▸ Exercise
Word for word, set down every line of the entries below from the line with "Task: Click the 1K likes count" to the line with "You are a computer-use agent. Viewport: 275px", including both, and no other line.

▸ Supplied information
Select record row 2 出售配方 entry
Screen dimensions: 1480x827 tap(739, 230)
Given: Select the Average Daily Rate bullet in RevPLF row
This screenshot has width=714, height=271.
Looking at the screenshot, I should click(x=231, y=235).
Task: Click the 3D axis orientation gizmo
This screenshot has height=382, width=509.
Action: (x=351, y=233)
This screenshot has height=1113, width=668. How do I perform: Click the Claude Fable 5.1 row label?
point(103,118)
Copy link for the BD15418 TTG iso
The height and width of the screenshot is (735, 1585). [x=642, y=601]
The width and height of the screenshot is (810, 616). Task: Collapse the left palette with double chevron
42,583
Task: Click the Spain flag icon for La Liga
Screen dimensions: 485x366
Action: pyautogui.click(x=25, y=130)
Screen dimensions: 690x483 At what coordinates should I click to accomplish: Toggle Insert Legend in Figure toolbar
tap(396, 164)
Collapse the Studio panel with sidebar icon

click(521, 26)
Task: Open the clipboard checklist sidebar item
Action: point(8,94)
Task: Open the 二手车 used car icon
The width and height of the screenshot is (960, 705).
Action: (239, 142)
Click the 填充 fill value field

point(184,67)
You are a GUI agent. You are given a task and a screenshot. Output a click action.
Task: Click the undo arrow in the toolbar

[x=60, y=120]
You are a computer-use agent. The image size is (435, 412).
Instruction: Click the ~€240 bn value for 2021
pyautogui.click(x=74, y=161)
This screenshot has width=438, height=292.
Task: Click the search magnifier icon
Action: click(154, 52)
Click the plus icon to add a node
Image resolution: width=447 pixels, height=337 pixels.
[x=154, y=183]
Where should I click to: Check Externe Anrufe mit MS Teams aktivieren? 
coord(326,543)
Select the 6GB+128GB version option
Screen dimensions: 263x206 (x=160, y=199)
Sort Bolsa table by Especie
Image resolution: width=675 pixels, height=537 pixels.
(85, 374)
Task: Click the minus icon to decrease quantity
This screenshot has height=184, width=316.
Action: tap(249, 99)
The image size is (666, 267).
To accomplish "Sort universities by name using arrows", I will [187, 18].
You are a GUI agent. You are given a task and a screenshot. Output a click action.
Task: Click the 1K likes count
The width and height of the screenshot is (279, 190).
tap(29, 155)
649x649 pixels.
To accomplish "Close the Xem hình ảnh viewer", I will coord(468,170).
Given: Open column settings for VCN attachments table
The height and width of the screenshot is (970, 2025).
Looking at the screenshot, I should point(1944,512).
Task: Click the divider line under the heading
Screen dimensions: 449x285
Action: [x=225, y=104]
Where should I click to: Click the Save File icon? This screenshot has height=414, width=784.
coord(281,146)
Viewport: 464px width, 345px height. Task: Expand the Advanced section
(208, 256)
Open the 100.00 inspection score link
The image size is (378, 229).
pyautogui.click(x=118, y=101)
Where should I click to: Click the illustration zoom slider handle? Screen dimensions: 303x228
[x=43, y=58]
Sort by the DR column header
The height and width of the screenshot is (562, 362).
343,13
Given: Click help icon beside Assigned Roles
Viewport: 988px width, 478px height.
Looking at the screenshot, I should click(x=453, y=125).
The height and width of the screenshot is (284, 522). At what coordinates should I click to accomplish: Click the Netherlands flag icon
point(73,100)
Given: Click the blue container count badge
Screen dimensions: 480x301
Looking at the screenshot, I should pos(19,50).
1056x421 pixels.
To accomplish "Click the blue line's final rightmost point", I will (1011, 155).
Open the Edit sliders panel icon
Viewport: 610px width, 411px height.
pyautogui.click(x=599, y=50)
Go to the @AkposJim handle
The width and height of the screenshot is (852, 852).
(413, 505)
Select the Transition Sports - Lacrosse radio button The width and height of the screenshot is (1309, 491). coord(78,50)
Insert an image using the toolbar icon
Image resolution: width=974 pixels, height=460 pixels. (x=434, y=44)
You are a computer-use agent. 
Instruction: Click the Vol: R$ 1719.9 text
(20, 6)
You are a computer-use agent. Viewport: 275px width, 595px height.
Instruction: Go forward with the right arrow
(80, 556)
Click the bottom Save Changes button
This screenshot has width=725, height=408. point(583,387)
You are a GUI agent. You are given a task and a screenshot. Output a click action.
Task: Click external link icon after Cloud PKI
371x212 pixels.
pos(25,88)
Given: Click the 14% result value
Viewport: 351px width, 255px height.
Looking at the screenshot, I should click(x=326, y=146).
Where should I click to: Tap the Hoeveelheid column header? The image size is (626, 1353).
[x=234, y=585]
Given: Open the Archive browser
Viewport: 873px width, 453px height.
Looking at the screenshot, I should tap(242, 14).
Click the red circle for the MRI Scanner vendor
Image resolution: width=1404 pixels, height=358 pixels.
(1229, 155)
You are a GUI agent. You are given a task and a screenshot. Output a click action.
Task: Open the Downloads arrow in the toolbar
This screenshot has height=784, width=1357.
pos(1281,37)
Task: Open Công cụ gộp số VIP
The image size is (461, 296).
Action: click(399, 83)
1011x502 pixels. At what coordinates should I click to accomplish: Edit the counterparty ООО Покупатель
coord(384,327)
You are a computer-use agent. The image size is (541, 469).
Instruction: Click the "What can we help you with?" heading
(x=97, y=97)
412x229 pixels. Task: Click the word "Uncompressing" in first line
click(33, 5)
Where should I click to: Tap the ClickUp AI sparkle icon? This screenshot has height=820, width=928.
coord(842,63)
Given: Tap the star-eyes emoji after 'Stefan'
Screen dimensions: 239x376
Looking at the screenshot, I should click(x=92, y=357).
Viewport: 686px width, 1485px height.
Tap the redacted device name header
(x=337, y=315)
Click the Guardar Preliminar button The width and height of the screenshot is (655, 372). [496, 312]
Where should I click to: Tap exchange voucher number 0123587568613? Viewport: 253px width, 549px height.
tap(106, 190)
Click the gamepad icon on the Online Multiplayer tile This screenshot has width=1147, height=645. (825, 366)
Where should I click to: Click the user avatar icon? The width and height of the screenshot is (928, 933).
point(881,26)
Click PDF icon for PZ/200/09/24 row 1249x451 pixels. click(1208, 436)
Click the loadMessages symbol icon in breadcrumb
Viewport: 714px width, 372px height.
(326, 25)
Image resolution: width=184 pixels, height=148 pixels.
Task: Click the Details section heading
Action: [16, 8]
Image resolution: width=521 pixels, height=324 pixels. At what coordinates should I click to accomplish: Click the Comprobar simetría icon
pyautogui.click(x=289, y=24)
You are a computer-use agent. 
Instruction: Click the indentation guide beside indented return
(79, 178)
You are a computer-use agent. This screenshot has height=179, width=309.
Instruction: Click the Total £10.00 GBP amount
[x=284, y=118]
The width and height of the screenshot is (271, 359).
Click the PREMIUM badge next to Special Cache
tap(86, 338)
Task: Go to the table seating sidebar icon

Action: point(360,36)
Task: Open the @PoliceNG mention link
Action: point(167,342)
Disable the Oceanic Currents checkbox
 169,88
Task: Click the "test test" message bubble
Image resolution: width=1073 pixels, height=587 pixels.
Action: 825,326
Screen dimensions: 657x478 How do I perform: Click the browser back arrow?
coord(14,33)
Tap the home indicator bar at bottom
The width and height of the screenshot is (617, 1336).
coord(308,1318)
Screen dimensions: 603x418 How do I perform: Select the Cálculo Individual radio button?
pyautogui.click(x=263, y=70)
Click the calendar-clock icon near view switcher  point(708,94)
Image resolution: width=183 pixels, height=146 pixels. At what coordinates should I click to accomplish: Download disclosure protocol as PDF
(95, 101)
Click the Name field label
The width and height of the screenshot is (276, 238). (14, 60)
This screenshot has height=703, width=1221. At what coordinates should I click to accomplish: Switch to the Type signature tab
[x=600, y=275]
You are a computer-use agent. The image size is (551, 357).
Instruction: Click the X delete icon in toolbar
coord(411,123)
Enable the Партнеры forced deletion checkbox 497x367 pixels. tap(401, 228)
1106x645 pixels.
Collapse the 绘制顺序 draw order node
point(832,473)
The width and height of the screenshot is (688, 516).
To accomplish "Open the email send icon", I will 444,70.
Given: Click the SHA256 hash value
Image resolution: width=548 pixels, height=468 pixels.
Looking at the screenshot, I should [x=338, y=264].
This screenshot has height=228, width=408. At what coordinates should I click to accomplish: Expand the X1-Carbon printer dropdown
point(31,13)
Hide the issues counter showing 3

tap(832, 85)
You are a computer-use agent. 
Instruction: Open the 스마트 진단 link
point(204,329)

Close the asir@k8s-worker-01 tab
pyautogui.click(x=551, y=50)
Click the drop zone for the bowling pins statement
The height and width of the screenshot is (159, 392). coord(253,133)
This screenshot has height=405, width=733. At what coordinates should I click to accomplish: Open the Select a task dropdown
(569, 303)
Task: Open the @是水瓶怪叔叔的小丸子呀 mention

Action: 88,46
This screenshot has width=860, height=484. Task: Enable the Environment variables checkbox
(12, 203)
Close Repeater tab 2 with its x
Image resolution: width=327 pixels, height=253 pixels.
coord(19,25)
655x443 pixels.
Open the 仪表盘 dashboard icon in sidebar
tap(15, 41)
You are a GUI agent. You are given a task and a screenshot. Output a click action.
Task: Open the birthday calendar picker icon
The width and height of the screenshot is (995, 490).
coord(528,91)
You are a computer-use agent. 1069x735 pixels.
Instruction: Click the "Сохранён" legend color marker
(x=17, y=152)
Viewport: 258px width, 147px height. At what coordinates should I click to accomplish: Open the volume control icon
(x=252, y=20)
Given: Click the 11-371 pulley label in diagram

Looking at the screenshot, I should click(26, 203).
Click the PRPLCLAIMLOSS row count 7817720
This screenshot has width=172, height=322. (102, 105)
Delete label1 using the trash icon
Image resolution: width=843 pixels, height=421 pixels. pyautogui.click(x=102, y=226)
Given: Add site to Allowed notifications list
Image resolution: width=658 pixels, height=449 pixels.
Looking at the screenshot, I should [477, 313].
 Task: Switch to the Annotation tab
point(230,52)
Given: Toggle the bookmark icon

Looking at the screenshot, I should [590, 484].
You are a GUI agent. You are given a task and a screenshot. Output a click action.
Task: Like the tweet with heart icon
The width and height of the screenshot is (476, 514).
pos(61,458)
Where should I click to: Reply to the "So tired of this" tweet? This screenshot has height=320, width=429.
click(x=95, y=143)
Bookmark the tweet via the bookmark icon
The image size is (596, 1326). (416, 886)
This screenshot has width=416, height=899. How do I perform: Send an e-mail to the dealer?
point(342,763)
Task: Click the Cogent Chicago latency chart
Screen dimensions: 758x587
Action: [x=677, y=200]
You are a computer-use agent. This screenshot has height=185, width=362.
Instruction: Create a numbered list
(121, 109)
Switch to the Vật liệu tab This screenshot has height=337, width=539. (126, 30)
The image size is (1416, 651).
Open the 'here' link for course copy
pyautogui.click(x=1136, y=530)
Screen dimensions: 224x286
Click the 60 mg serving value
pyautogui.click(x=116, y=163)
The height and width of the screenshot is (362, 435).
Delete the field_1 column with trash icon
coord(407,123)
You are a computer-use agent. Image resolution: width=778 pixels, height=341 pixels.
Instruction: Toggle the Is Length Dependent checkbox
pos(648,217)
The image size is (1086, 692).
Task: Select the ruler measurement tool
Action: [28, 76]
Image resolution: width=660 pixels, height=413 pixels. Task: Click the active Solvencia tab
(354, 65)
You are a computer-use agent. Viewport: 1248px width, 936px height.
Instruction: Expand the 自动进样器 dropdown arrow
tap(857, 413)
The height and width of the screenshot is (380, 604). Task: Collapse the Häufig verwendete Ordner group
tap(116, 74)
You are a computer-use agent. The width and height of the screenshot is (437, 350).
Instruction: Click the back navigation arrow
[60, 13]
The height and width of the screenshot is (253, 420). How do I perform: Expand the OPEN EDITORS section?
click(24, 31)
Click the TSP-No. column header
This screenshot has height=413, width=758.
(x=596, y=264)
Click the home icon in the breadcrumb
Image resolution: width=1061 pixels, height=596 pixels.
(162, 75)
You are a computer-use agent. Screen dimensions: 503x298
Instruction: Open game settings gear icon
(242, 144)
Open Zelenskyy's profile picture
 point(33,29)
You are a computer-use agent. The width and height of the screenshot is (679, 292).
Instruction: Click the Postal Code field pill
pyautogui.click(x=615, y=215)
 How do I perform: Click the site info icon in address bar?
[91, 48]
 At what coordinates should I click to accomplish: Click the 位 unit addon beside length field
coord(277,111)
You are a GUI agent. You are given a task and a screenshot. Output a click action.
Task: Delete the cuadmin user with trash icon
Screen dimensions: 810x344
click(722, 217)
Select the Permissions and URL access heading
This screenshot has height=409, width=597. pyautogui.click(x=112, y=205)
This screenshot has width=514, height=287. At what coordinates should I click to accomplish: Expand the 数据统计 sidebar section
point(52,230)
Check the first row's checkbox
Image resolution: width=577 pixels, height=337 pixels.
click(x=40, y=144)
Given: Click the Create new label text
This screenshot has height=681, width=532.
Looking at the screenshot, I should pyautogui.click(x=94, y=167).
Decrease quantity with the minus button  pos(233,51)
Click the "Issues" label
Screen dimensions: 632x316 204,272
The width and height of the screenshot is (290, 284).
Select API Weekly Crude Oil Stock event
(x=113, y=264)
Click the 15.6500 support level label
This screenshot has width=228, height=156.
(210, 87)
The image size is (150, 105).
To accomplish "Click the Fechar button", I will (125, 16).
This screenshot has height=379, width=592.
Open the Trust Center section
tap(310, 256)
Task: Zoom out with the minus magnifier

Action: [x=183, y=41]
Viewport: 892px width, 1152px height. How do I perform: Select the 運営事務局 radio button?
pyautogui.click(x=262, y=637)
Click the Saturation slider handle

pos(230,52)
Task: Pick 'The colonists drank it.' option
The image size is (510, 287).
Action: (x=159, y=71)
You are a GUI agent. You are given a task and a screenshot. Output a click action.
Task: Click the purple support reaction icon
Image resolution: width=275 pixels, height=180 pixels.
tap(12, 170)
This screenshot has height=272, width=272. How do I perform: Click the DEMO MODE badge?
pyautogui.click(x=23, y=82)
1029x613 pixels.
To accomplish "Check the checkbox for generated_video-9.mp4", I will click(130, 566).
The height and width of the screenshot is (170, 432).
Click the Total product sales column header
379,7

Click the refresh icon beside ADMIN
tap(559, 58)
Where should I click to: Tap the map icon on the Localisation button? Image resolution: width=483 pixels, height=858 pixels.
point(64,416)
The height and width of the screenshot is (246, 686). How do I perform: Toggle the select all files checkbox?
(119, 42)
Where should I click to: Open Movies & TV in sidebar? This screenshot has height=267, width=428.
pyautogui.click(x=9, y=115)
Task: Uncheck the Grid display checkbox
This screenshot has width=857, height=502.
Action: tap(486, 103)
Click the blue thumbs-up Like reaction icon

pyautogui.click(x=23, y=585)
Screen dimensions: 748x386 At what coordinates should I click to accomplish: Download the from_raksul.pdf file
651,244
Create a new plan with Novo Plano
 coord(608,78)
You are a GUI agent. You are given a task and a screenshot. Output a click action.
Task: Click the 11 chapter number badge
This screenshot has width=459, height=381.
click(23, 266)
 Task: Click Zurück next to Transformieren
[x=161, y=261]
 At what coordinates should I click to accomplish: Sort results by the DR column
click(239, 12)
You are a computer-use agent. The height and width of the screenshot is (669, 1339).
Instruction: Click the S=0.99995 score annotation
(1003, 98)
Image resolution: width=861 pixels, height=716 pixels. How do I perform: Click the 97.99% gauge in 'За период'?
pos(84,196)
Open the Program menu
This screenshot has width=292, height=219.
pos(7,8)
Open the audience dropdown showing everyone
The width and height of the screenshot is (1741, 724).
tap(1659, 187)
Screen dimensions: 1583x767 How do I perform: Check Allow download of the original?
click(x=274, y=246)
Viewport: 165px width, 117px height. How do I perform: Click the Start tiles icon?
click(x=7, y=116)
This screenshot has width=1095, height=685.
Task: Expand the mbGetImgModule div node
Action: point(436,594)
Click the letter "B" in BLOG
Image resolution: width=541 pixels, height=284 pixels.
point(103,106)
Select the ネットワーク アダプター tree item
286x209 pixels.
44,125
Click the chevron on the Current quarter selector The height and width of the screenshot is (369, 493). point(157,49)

▸ Response
Task: Click the 1K likes count
The width and height of the screenshot is (279, 190).
tap(29, 155)
649x649 pixels.
To accomplish "Close the Xem hình ảnh viewer", I will coord(468,170).
Given: Open column settings for VCN attachments table
The height and width of the screenshot is (970, 2025).
Looking at the screenshot, I should point(1944,512).
Task: Click the divider line under the heading
Screen dimensions: 449x285
Action: [x=225, y=104]
Where should I click to: Click the Save File icon? This screenshot has height=414, width=784.
coord(281,146)
Viewport: 464px width, 345px height. Task: Expand the Advanced section
(208, 256)
Open the 100.00 inspection score link
The image size is (378, 229).
pyautogui.click(x=118, y=101)
Where should I click to: Click the illustration zoom slider handle? Screen dimensions: 303x228
[x=43, y=58]
Sort by the DR column header
The height and width of the screenshot is (562, 362).
343,13
Given: Click help icon beside Assigned Roles
Viewport: 988px width, 478px height.
Looking at the screenshot, I should click(x=453, y=125).
The height and width of the screenshot is (284, 522). At what coordinates should I click to accomplish: Click the Netherlands flag icon
point(73,100)
Given: Click the blue container count badge
Screen dimensions: 480x301
Looking at the screenshot, I should pos(19,50).
1056x421 pixels.
To accomplish "Click the blue line's final rightmost point", I will (1011, 155).
Open the Edit sliders panel icon
Viewport: 610px width, 411px height.
pyautogui.click(x=599, y=50)
Go to the @AkposJim handle
The width and height of the screenshot is (852, 852).
(413, 505)
Select the Transition Sports - Lacrosse radio button The width and height of the screenshot is (1309, 491). coord(78,50)
Insert an image using the toolbar icon
Image resolution: width=974 pixels, height=460 pixels. (x=434, y=44)
You are a computer-use agent. 
Instruction: Click the Vol: R$ 1719.9 text
(20, 6)
You are a computer-use agent. Viewport: 275px width, 595px height.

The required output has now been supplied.